WRITTEN TASK:
Write out the listing below again, renaming every "tab" as "panel" and keeping everything else the same.

[Recorded data]

+++++

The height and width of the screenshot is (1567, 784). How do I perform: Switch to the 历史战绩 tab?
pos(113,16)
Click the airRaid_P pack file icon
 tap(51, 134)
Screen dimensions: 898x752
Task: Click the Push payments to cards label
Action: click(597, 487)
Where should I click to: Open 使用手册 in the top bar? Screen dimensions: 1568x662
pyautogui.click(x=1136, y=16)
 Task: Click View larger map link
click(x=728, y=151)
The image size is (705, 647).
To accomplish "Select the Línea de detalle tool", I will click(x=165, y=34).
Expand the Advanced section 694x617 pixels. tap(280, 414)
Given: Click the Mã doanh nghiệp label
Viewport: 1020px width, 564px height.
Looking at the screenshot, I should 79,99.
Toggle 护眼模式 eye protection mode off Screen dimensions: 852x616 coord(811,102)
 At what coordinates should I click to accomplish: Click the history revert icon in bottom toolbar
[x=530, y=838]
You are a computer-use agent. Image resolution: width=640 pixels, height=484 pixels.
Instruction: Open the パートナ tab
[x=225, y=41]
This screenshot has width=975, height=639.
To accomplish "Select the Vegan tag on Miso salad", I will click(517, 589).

+++++

FULL RESPONSE:
The height and width of the screenshot is (1567, 784). How do I perform: Switch to the 历史战绩 panel?
pos(113,16)
Click the airRaid_P pack file icon
 tap(51, 134)
Screen dimensions: 898x752
Task: Click the Push payments to cards label
Action: click(597, 487)
Where should I click to: Open 使用手册 in the top bar? Screen dimensions: 1568x662
pyautogui.click(x=1136, y=16)
 Task: Click View larger map link
click(x=728, y=151)
The image size is (705, 647).
To accomplish "Select the Línea de detalle tool", I will click(x=165, y=34).
Expand the Advanced section 694x617 pixels. tap(280, 414)
Given: Click the Mã doanh nghiệp label
Viewport: 1020px width, 564px height.
Looking at the screenshot, I should 79,99.
Toggle 护眼模式 eye protection mode off Screen dimensions: 852x616 coord(811,102)
 At what coordinates should I click to accomplish: Click the history revert icon in bottom toolbar
[x=530, y=838]
You are a computer-use agent. Image resolution: width=640 pixels, height=484 pixels.
Instruction: Open the パートナ panel
[x=225, y=41]
This screenshot has width=975, height=639.
To accomplish "Select the Vegan tag on Miso salad", I will click(517, 589).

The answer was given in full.